The records section start
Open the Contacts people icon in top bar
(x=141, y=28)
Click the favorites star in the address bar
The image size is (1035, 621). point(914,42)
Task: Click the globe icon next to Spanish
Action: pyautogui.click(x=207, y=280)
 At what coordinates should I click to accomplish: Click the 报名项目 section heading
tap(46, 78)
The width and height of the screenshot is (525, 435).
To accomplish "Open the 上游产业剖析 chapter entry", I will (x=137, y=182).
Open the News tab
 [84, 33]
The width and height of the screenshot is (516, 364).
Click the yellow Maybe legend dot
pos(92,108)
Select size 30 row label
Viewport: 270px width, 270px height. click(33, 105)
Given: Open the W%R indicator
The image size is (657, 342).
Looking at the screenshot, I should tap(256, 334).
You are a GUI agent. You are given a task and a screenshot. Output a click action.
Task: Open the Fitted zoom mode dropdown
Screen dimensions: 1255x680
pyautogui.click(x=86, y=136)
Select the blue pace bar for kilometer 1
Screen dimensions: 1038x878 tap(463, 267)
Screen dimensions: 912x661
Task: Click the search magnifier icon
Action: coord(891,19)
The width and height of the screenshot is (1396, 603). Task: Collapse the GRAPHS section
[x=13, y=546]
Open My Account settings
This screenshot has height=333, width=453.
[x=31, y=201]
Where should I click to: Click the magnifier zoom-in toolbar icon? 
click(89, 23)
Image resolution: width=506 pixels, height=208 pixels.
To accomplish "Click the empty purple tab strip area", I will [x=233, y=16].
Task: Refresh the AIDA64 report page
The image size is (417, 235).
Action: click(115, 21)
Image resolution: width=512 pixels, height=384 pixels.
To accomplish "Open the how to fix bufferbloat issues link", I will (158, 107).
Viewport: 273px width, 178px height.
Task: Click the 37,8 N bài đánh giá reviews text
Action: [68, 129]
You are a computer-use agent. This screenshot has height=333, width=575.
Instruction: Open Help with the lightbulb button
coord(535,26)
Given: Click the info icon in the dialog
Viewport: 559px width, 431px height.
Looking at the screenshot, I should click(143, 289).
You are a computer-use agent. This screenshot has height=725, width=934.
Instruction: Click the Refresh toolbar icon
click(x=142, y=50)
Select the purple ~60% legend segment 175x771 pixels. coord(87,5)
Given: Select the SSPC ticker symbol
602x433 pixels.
The records section end
*Activity*:
Among the lines above, find the ones containing "resolution" and copy them.

*Task result*:
Image resolution: width=506 pixels, height=208 pixels.
Image resolution: width=512 pixels, height=384 pixels.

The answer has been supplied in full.